Sure, the scriptures tell us to flee sexual immorality, but there is NO excuse whatsoever to cast unwed mothers and their babies aside, much less to separate them and deny them food and medical care. I don’t care how much of a prude or sexual control freak one is, there is no place for actions done in the name of Christianity or even humanity for this.
And yet, you have the apologists for such actions saying well, abortion is much worse… but unlike Jesus, where he convicted religious people of their sin and was hated, the world doesn’t see abortion is worse, as many don’t see an embryo as really human. And yet, anyone can see that an unwed mother and her baby are just as human as the pope… and yet by the actions of those Christians, the unwed mother and her baby must have been considered less than human.

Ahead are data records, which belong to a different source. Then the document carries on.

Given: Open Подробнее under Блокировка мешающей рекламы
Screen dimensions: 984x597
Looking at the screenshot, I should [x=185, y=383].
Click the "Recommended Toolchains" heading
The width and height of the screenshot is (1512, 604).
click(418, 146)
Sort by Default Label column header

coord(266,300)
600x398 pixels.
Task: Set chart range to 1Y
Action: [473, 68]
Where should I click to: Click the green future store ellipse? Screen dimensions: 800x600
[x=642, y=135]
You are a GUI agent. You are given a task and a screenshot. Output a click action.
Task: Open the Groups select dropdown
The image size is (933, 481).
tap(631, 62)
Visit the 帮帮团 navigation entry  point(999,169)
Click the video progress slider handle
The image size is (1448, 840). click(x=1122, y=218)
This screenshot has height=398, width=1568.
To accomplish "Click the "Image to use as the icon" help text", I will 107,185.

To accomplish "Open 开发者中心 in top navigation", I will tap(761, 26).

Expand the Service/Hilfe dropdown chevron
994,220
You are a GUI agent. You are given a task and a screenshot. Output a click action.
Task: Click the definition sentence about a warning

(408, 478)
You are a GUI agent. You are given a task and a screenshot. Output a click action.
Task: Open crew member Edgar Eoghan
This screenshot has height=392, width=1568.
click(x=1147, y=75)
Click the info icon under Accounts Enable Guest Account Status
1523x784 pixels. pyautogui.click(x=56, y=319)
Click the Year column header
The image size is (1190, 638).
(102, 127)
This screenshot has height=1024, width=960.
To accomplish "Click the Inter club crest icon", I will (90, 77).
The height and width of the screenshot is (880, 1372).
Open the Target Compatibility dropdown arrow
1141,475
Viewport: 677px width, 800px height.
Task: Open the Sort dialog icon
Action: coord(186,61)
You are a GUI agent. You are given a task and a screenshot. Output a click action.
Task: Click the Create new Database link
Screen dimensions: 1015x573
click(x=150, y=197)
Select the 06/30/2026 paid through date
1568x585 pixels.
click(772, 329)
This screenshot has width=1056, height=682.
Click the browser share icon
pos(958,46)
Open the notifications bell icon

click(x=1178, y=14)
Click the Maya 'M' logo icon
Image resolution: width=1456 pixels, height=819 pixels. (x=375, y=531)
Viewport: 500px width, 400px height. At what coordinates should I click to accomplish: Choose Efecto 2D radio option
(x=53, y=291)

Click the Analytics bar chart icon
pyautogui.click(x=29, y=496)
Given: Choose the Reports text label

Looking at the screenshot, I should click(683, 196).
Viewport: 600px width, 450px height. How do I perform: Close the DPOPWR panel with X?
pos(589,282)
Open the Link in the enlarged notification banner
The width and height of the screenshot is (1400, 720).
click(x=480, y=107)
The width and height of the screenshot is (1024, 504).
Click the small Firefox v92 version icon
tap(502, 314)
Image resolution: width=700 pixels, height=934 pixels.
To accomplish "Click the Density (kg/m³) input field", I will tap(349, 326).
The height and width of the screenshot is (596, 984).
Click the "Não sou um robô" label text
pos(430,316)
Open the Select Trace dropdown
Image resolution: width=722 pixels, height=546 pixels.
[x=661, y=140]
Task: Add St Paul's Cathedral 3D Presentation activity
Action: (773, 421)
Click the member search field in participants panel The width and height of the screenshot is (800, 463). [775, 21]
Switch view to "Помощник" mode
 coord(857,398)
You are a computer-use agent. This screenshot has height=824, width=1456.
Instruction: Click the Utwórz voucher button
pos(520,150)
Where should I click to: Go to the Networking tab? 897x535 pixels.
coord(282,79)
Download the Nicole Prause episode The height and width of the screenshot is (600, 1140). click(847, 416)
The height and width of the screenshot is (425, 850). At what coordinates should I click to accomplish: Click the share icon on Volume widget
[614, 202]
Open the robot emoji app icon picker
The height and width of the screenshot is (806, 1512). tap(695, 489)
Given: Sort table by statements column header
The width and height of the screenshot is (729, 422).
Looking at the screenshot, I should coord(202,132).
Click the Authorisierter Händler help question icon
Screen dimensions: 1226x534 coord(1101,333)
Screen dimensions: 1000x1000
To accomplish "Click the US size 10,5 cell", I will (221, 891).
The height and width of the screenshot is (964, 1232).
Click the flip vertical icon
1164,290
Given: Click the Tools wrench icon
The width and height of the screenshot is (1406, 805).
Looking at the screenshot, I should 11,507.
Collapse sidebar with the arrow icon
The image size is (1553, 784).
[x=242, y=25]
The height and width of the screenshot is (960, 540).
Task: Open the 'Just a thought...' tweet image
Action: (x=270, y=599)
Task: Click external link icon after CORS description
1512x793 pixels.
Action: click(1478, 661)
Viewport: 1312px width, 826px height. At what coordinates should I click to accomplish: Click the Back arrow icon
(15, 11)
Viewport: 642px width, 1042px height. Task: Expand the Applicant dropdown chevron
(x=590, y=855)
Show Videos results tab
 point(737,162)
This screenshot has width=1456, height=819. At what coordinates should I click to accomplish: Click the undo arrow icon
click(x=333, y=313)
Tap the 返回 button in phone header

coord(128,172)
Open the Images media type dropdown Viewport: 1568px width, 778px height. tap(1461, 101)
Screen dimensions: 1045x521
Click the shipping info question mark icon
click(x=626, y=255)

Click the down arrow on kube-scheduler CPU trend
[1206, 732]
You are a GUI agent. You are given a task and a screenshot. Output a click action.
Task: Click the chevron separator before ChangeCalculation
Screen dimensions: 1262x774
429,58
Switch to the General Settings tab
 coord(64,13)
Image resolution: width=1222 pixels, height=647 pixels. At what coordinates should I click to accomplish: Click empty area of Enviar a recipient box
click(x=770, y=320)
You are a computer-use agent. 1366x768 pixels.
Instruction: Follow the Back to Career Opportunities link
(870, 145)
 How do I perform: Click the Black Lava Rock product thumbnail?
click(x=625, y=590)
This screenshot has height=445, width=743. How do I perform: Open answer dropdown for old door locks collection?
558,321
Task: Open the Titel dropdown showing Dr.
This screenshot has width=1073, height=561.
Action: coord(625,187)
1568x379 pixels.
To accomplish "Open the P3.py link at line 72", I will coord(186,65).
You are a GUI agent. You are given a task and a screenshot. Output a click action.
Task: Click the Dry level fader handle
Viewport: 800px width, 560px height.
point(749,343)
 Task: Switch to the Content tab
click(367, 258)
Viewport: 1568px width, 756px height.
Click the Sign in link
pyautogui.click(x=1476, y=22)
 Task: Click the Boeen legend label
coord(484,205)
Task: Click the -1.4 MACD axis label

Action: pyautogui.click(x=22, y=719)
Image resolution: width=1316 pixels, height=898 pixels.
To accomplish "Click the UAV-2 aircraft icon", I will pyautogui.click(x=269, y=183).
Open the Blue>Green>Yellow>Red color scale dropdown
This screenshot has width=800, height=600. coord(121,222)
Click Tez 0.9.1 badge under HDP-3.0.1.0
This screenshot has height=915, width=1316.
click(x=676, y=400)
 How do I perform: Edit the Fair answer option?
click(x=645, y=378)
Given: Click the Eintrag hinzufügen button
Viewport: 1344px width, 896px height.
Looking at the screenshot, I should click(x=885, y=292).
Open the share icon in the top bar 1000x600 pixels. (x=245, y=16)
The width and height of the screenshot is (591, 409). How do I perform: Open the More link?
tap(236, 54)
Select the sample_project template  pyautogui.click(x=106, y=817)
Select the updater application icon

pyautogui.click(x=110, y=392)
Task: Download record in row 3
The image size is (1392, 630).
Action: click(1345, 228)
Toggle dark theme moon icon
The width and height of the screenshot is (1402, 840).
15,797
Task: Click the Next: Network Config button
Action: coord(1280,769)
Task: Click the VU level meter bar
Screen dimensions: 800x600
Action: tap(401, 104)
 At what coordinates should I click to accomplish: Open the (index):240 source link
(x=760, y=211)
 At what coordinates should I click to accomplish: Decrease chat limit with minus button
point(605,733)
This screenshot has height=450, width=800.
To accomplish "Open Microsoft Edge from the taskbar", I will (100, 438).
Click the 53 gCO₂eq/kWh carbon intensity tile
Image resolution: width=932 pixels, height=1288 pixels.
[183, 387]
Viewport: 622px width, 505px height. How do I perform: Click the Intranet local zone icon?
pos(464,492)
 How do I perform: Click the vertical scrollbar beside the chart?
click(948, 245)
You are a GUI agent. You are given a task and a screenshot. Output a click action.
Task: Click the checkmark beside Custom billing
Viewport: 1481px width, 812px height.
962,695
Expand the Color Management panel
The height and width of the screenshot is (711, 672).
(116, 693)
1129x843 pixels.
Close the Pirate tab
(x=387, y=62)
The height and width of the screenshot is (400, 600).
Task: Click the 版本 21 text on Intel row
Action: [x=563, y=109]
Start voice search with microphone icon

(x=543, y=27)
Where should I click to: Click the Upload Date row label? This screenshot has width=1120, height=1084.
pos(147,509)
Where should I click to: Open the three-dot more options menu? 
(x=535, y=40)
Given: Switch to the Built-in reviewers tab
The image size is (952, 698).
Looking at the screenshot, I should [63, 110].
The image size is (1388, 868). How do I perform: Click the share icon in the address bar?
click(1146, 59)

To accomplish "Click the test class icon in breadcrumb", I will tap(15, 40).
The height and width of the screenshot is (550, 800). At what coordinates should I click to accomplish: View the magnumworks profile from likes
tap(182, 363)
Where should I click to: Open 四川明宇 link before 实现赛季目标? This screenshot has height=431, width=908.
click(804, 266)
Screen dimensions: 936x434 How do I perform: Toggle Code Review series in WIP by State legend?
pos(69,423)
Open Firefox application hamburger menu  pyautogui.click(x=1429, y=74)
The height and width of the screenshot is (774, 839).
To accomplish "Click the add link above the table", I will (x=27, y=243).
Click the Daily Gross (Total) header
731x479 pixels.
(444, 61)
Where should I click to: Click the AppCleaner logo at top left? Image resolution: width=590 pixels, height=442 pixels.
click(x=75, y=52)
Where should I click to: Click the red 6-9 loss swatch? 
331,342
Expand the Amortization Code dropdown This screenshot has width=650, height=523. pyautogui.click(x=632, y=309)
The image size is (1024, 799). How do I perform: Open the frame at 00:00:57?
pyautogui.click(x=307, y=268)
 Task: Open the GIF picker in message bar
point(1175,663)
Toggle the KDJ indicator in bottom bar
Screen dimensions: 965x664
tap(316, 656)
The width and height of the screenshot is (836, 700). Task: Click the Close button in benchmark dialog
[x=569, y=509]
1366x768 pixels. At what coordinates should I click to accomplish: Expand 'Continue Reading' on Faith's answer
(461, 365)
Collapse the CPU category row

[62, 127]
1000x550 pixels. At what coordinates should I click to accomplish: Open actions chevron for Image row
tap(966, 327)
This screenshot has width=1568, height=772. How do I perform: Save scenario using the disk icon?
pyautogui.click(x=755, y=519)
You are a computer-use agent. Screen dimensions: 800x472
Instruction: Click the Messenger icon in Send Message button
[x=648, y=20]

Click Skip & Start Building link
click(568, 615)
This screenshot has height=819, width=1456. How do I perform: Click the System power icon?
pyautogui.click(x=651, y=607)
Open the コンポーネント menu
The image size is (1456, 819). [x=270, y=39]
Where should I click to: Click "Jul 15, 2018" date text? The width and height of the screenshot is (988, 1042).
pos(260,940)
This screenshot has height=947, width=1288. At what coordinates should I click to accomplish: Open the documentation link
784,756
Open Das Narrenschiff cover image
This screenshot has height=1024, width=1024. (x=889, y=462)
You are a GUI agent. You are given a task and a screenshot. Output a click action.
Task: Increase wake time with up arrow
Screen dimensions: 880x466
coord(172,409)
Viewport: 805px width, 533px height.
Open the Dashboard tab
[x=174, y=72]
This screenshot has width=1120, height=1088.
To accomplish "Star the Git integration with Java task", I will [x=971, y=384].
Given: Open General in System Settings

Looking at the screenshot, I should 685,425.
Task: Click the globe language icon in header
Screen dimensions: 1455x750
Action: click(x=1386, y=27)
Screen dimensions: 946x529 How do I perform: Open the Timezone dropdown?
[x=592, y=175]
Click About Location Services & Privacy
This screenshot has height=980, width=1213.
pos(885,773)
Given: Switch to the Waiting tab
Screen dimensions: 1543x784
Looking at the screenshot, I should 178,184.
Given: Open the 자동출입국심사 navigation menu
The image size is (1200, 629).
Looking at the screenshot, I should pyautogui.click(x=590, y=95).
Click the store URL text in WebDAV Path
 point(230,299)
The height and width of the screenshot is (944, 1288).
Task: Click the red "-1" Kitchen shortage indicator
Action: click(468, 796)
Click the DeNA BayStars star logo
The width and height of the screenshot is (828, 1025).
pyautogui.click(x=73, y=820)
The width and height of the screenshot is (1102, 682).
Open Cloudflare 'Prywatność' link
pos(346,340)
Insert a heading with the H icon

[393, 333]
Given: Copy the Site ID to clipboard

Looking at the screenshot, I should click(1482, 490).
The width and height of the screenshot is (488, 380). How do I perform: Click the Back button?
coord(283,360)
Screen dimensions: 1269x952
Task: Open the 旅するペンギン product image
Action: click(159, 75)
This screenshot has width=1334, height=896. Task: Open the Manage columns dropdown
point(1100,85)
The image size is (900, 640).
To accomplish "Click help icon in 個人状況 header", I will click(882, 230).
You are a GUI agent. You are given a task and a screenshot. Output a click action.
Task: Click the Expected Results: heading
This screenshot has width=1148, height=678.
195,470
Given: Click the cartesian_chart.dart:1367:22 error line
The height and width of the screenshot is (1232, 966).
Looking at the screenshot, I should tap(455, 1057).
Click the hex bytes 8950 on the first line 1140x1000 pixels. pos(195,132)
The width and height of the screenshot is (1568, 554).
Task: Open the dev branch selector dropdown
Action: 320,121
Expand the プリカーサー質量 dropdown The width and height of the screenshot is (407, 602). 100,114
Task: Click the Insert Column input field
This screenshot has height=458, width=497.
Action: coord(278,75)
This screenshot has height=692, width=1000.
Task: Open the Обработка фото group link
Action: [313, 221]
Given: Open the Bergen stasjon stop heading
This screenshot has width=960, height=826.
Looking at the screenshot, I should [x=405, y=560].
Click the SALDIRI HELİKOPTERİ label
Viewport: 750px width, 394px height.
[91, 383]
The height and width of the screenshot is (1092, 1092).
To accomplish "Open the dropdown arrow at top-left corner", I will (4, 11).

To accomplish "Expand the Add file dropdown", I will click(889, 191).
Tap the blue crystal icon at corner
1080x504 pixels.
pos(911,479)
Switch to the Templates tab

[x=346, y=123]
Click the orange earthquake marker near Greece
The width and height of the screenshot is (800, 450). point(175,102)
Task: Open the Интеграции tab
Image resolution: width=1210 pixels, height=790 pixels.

I think its a similar deal with the hate experienced by the anti-biracial marriage folks of the past, or the anti-gay marriage folks of the present. The world says, hey you want to get married, go for it, where as some Christians say wait a minute, this isn’t right… and if it was left at a theological disagreement, there would be no hate in the matter. Alas, a small minority of Christians ie Fred Phelps types go off the deep end, where no fruits of the spirit can be found and hate abounds. Sadly, this small number of folks polarizes things and builds hate up on both sides.
I mean, its crazy making that parent child relationships end when a kid comes out gay and marries his partner. There is no loving God or loving one’s neighbor when a parent child relationship gets destroyed and/or a church or synagoge gets a bullet hole in if after being willing to marry a bi-racial or gay couple… and lots of innocent folks on both sides get caught up in it. Its going to take a long time to rebuild some of those relationships. Alas, I think Psalm 69:4 may be useful in such… but it is a hard thing to handle too.
Those who hate me without reason outnumber the hairs of my head; many are my enemies without cause,those who seek to destroy me. I am forced to restorewhat I did not steal.
Bottom line, hate without reason is what Jesus was talking about. Ie hate due to someone being convicted of sin, leads said convicted folks to hate the messenger… after all its a large part of why folks back then hung Jesus on the cross. Alas, this is much different than hate directed at the messenger for the damage the messenger created apart from the message. There is no get out of jail free card for that.